Cette modification garantit que toutes les propriétés futures chiffrées utilisent le fournisseur de chiffrement par défaut.

Vérifier les modifications

Vérifiez que ce que nous voulions faire est arrivé. À l’aide du Bloc-notes Windows, ouvrez le %SystemRoot%\System32\Inetsrv\applicationHost.config fichier :

  • Notez que le mot de passe pour AppPool1 et AppPool2 est toujours protégé par la clé Rsa_Was .

  • Notez que le mot de passe pour AnonymousAccount1 est également protégé par la clé Rsa_app1 :

    password="[enc:Rsa_app1:jAAAAAECAAADZgAAAKQAAKoz4LV7HyPQuyNzXh8gspB0rPG7j3Ijvn3d+jY3/f
    gma8ZxA7AHLUxjis9b0+Qu8XkLvsGn/A+F+m1O68gY1LkWzAcSW9ks81FuiBVhpZx73FzEo6aOz2QqBduJ7Xhu
    x923KMBqmwkIVJ0mVAdzwFIm6LWymwRXxNxDE4eosKsw6QP6Rd6duC8gckaLxrTndclErQYgGdMt3W6ofxzRMlc=:enc]" />

  • Enfin, notez que le mot de passe AnonymousAccount2 est également protégé par la clé Rsa_app2 :

    password="[enc:Rsa_app2:jAAAAAECAAADZgAAAKQAAKmHMhCTICEUhGncSGCxQc6ll/QGXo0asEIzOf3rIjl
 sBDGRYhlDQWlf2QbFcIsBGYt8dHo9hzAQN/f03BPSlaFynevpSx4xJOg2/B8ATgPmCg4vgxpY5huZbGxongs55c
   Rr20WFXsxzlUuw1xoUZI8c1+7gQPOtF0Rwh1g8NBmb5ML/R3jAIFcMtVhaj0OOIfAP7JCjdInwztBqK0XO7FM=:enc]" />

Verrouillage des fournisseurs de chiffrement

Sécurisez les autorisations de fichier pour nos clés, comme nous l’avons fait précédemment, ci-dessus.
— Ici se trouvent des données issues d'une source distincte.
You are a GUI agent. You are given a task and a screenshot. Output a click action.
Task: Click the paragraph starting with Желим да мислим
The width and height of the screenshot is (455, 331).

Exécutez les commandes suivantes à partir de l’invite de commandes avec élévation de privilèges :

cd /d %systemroot%
cd Microsoft.NET\Framework\v2.0.50727
aspnet_regiis.exe -pr App1Key IIS_IUSRS
aspnet_regiis.exe -pa App1Key   AppPoolIdentity1
aspnet_regiis.exe -pr App2Key IIS_IUSRS
aspnet_regiis.exe -pa App2Key   AppPoolIdentity2

Ces commandes ont supprimé la possibilité de IIS_IUSRS de lire les clés et d’ajouter uniquement l’identité du pool d’applications qui a besoin d’une autorisation d’accès aux clés.

Test de vos sites

Testez maintenant vos sites :

  • http://localhost:81
  • http://localhost:82

Tout devrait continuer à fonctionner comme avant.

Résumé

En résumé, nous avons effectué les tâches suivantes pour sécuriser les paramètres du pool d’applications :

  • Création de deux pools d’applications
  • Création de deux comptes d’utilisateur locaux et configuration de ces comptes en tant qu’identités de pool d’applications
  • Nous avons créé une clé de chiffrement d’administration et l’avons utilisée pour protéger tous les mots de passe des identités de pool d’applications
  • Nous avons utilisé ASPNET_REGIIS pour empêcher IIS_IUSRS (le groupe d’identités du pool d’applications) d'accéder à la clé.

Ces tâches garantissent efficacement que seuls les comptes Administrateurs et SYSTEM peuvent lire les mots de passe des pools d’applications. Par conséquent, si les applications au sein d’un pool d’applications ont essayé de récupérer les mots de passe de leur pool d’applications (ou de tout) pool d’applications, la tentative échouerait.

Pour isoler les paramètres du processus de travail, nous effectuerons les étapes suivantes :

  • Création d’un compte d’identité anonyme
  • Nous avons créé un nouveau fournisseur pour le pool d’applications
  • Nous avons chiffré le mot de passe d’authentification anonyme avec la clé du pool d’applications
  • Nous avons supprimé l’accès au fournisseur d’authentification anonyme pour IIS_IUSRS et accordé l’accès uniquement à l’identité du pool d’applications

Cela garantit efficacement que seule l'identité du pool d'applications peut déchiffrer le mot de passe anonyme qui lui appartient et personne d'autre.